Boston Police officers responded to the scene minutes after being dispatched to the Robey Street area, encountering a nervous, sweating, and out-of-breath Barbosa who was dressed in black and fleeing the area. After telling the officers that he was running away from gunshots, Barbosa began backing away from their cruiser and then broke into a run, making it about a block before being apprehended.

When Barbosa was tackled, he refused to produce his hands and began crawling – with one officer literally on his back – toward a nearby sewer grate. Once there, he reached in and dropped a heavy object, which created an audible splash from the catch basin. The object was later recovered from the catch basin and found to be a Bryco Arms 9mm handgun that ballistically matched the projectiles recovered from Serret’s body.

On appeal, Barbosa claimed that, under a recent U.S. Supreme Court decision, his right to confront witnesses against him was violated when the chief of the Boston Police Department Crime Laboratory testified as to her opinion on DNA analysis conducted by a technician no longer employed by BPD. The DNA analysis demonstrated that Serret’s blood was found on Barbosa’s boot and pants.

“We do not give so expansive an interpretation to the Melendez-Diaz decision,” Justice Ralph Gants wrote in the 19-page ruling. “In the context of expert testimony, Melendez-Diaz simply stands for the proposition that, under the Sixth Amendment right of confrontation, the Commonwealth may not offer an expert opinion in evidence unless the defendant has an opportunity to cross-examine the expert …. Because Melendez-Diaz did not purport to change the evidentiary rules governing expert testimony, we held shortly thereafter that a medical examiner may offer an expert opinion regarding a victim’s cause of death and related matters based on autopsy results without having been present for or conducted the autopsy.”

Similarly, where a DNA analyst testifies to her expert opinion regarding DNA results, “the defendant may still, as here, cross-examine the testifying expert as to the risk of evidence being mishandled or mislabeled or of data being fabricated or manipulated, and as to whether the expert’s opinion is vulnerable to these risks,” the court wrote.

Barbosa also claimed that the surviving victim’s testimony regarding the previous homicide should not have been allowed at trial. The trial judge allowed that testimony with repeated instructions to jurors on how they should consider it.
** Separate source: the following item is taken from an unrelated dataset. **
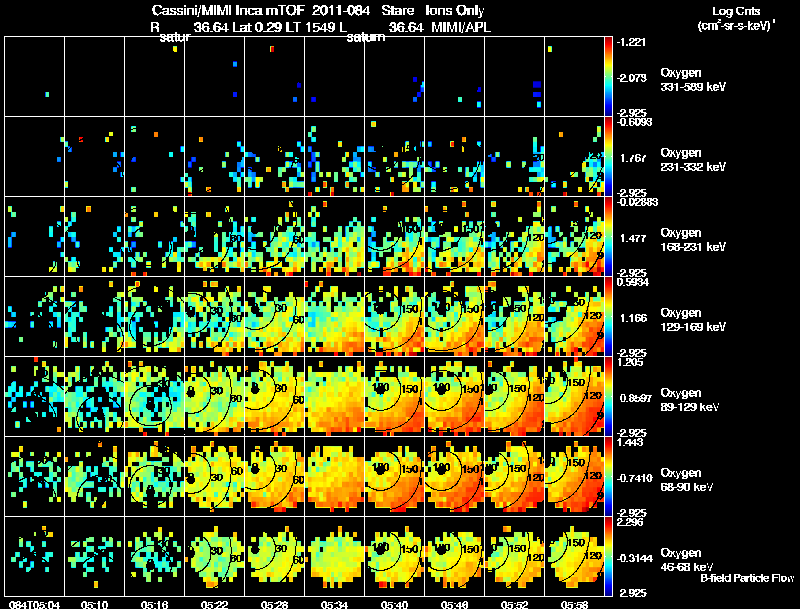Click the Oxygen 89-129 keV label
“The record reflects that she appropriately balanced the probative weight of the evidence with the risk of unfair prejudice, and prudently determined that the prior bad act evidence was admissible for a limited purpose only,” the court wrote. “The evidence that Serret and [the surviving victim] had witnessed the defendant shoot someone else was not introduced to show the defendant’s bad character, but to explain why the defendant would decide to shoot Serret and [the surviving victim] two weeks later.”

Assistant District Attorney Elisabeth Kosterlitz of Conley’s Appeals Division argued the case before the SJC. Elizabeth Doherty argued on Barbosa’s behalf.